**Exercise materials**
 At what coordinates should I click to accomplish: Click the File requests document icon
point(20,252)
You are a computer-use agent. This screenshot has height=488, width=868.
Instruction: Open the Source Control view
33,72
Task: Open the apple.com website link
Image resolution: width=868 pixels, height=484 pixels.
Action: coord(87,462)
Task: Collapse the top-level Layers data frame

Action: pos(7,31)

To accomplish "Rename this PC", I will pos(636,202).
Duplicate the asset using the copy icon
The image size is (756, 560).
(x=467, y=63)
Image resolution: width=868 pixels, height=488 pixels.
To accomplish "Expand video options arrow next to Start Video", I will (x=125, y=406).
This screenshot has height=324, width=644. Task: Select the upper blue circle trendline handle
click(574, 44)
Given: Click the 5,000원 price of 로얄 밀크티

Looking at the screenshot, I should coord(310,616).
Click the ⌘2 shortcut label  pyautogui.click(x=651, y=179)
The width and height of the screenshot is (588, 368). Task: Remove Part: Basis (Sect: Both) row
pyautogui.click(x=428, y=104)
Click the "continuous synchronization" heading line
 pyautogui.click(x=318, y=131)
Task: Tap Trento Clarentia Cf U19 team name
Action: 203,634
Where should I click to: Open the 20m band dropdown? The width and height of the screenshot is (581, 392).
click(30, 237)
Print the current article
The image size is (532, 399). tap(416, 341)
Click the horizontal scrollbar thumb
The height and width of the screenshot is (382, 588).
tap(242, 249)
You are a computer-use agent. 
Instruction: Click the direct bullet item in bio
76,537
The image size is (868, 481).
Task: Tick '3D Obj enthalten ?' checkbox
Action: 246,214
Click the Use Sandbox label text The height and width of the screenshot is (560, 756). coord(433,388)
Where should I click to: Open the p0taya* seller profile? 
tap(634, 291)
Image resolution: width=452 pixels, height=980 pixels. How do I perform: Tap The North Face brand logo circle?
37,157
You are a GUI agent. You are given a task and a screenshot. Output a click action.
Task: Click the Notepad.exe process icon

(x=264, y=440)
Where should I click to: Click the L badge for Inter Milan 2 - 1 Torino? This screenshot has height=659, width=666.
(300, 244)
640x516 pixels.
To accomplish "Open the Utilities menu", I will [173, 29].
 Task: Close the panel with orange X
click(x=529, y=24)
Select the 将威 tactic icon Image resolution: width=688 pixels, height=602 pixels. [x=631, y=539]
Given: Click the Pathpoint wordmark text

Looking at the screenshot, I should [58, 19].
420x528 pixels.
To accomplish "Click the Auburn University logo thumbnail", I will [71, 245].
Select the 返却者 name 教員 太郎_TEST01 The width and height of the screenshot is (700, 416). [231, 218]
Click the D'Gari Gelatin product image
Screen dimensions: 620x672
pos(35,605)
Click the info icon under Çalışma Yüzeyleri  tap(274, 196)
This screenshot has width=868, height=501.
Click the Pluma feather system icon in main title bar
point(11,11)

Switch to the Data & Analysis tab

**How to complete this task**
Your answer should be all lines from the data that contain "will".

**Solution for this problem**
To accomplish "Rename this PC", I will pos(636,202).
To accomplish "Expand video options arrow next to Start Video", I will (x=125, y=406).
To accomplish "Open the Utilities menu", I will [173, 29].
To accomplish "Click the Auburn University logo thumbnail", I will [71, 245].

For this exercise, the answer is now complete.